For SEO (search engine optimization) purposes, yes, they truly are dead. At least from Google's point of view. And, I would say, the other 2 biggies in search - Yahoo and Bing - would be right behind Google (albeit a long way behind!). Have a look at the video below from the head of Google's Webspam team, Matt Cutts (you can also look at his blog here). He is VERY definite about Google not caring less about how many hours you've spent crafting beautiful meta tags.
That said, if you picked it up from the video, the description meta tag is still worth using, if only to entice potential visitors to your site. It's the one we spend the most time on to get right. As Matt said, this is the one that, if it seems to state really well what the page is about, that Google will display as the snippet in an organic search result. This can be very important to give the potential visitor a taste of what they can view. To hark back to my radio days, it is called a "tease". You hear it from announcers all the time. "Coming up this hour...."

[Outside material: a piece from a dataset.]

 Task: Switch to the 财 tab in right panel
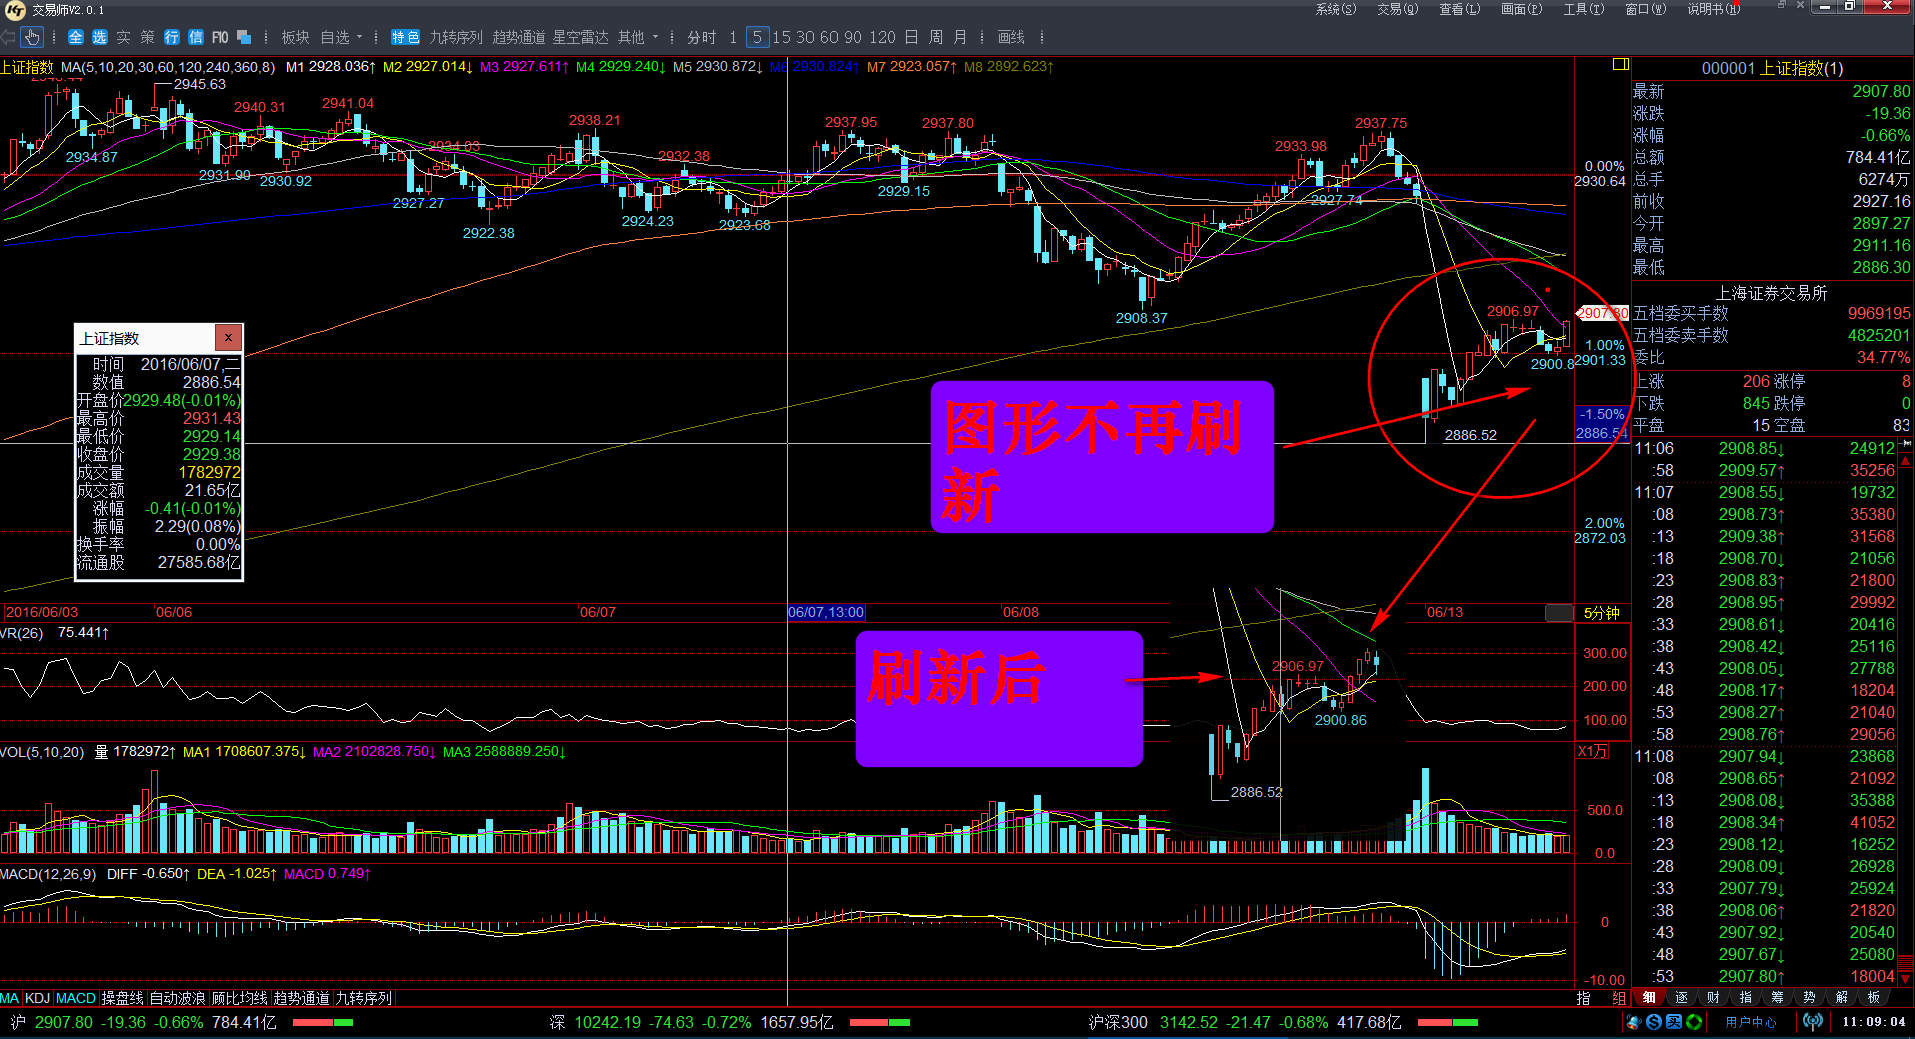[1713, 997]
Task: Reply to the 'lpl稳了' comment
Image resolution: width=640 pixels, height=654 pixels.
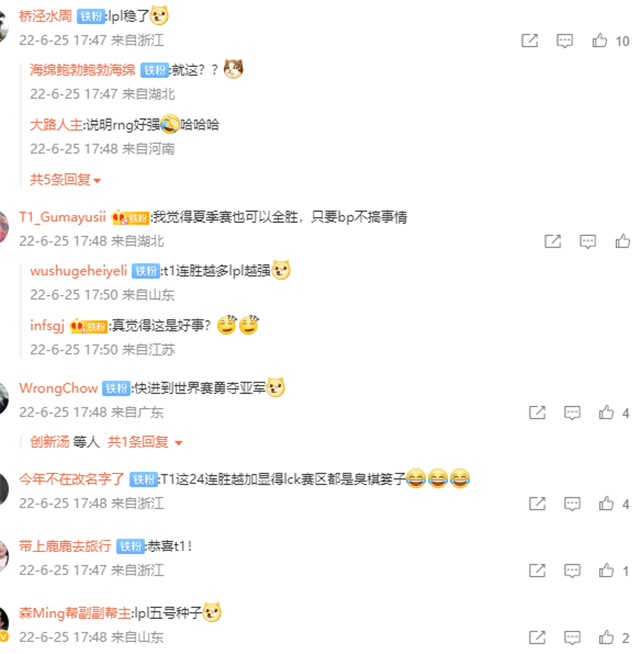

The other tag that we will sometime spend time crafting carefully is actually the meta keyword tag, but only in certain circumstances. The time we would use this is if we utilize the "Related Content" module on a website. Where a site is really big, it's sometimes nice to show visitors what other pages have relevant or related content on them. The "related topics" modules use the meta keywords assigned to each page to accomplish this. But, other than this circumstance, and the description, we prefer to spend our time on important SEO tasks such as link building and keyword tracking. Ones that will really move you up in the rankings.